*EXERCISE PASSAGE:*
>>>

Carl Schneider · · Mount Torrens, South Australia · Joined Dec 2017 · Points: 0

[edit] Missed the roll call thing. I'm only 56. Feel effing great. Snapped a biceps tendon a little while ago and my knees are stuffed but I can still boulder to V4, sports climb to 23 and read lead up to 15. My endurance is great. Should probs get in to yoga and drink less but I'm feeling vital as.
Couldn't resist a door frame chin up at the pub last night. Today the French lady at the climbing gym said she likes to watch me climb, she said I'm graceful. I'm feeling rather chuffed! 

Carl Schneider · · Mount Torrens, South Australia · Joined Dec 2017 · Points: 0
Lori Milas wrote:...Yesterday at my climbing session with Ryan I suggested...why don't we just skip over the 11's and 12's and go right on to the 13's....

<<<

In the climbing forum post, what grade does the writer say they can still boulder to?

*SOURCE MATERIAL:*
>>>

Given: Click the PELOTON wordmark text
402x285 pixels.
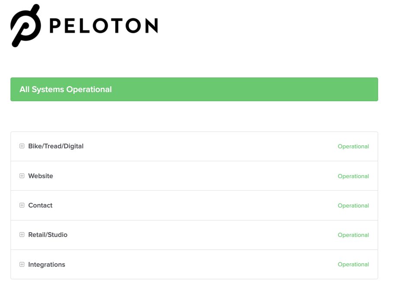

<<<

*ANSWER TO THE EXERCISE:*
V4